## Stored data
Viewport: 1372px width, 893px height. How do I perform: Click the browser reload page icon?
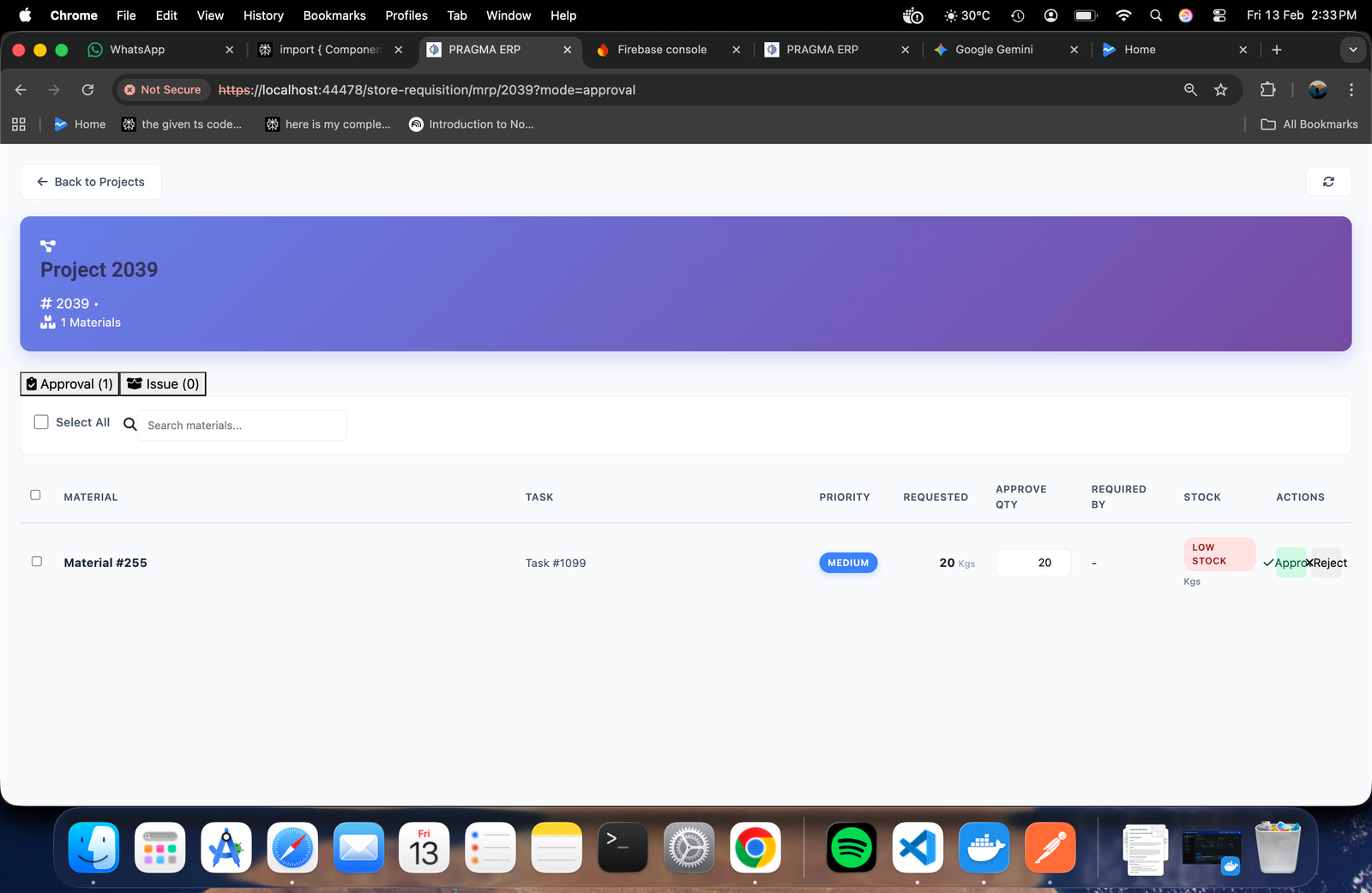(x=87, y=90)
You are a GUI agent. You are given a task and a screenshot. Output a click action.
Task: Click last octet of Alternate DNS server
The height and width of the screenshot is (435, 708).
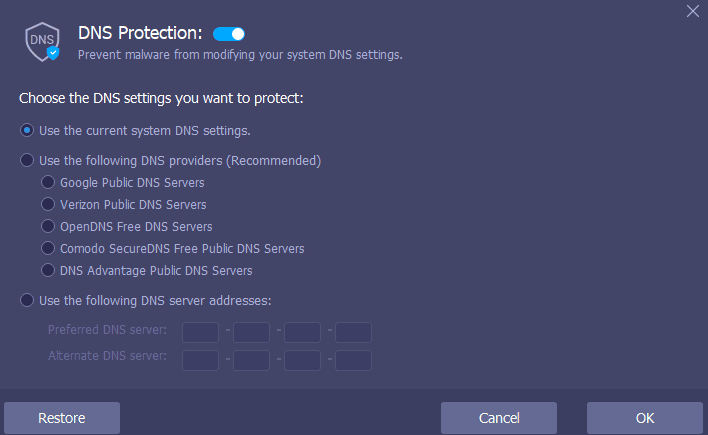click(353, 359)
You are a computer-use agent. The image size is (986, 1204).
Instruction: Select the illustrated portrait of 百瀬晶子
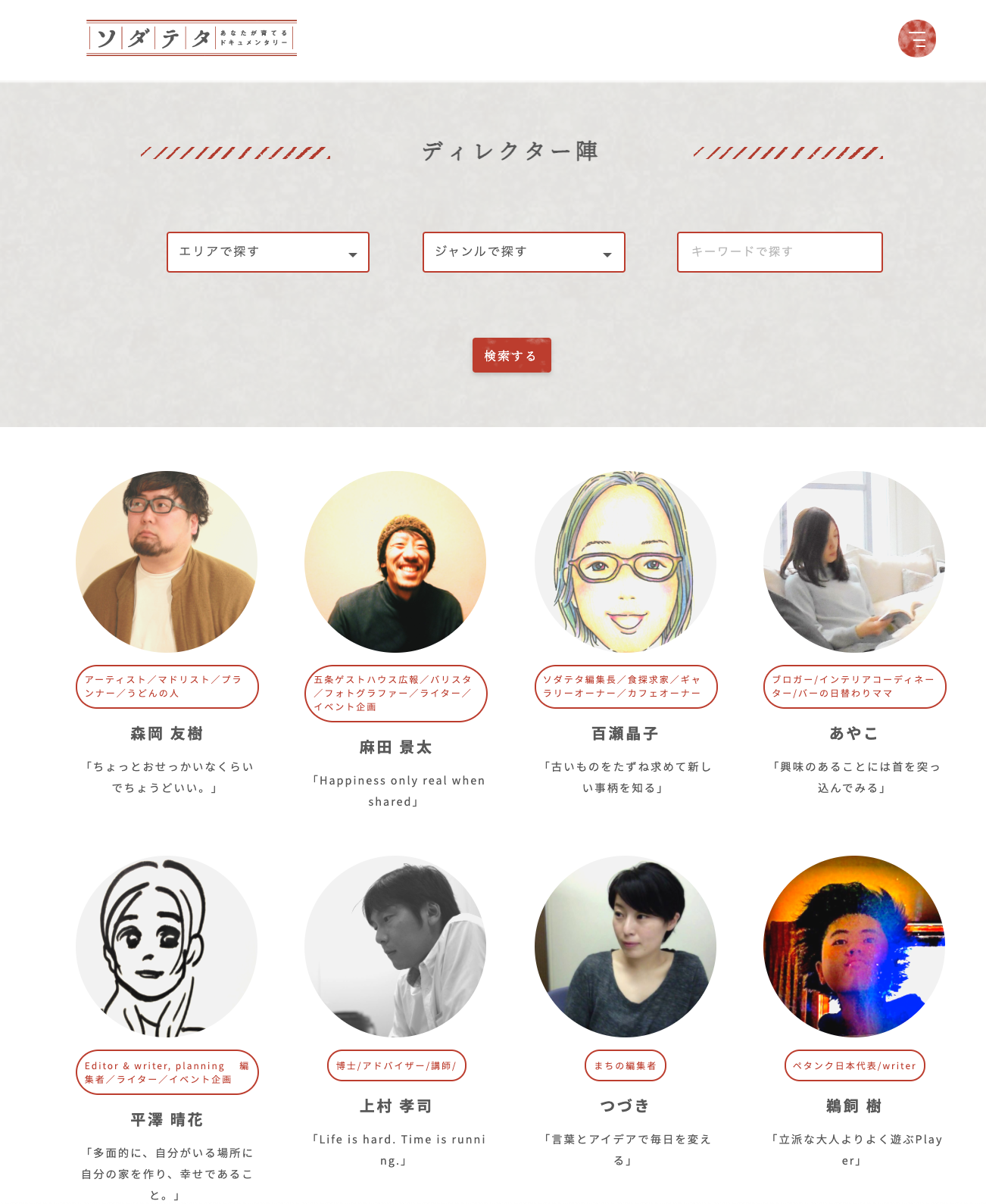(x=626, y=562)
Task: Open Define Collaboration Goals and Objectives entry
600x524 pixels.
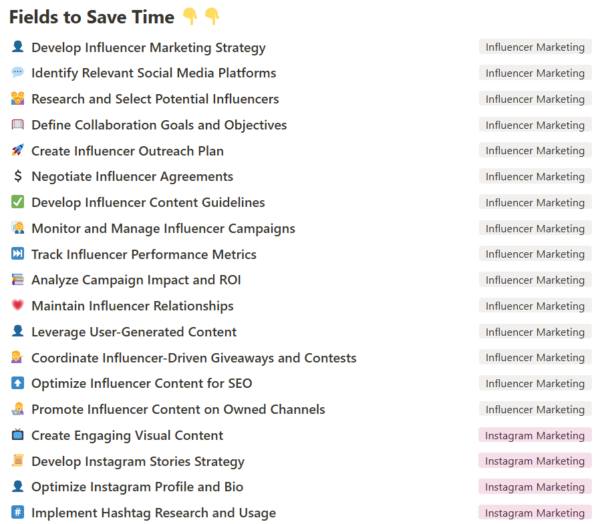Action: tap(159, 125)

## What you have to do
Output only the lines that run from the line containing "Task: Open Define" to the last line of the data, exactly as they stand and without pictures.

## Response to the exercise
Task: Open Define Collaboration Goals and Objectives entry
600x524 pixels.
Action: tap(159, 125)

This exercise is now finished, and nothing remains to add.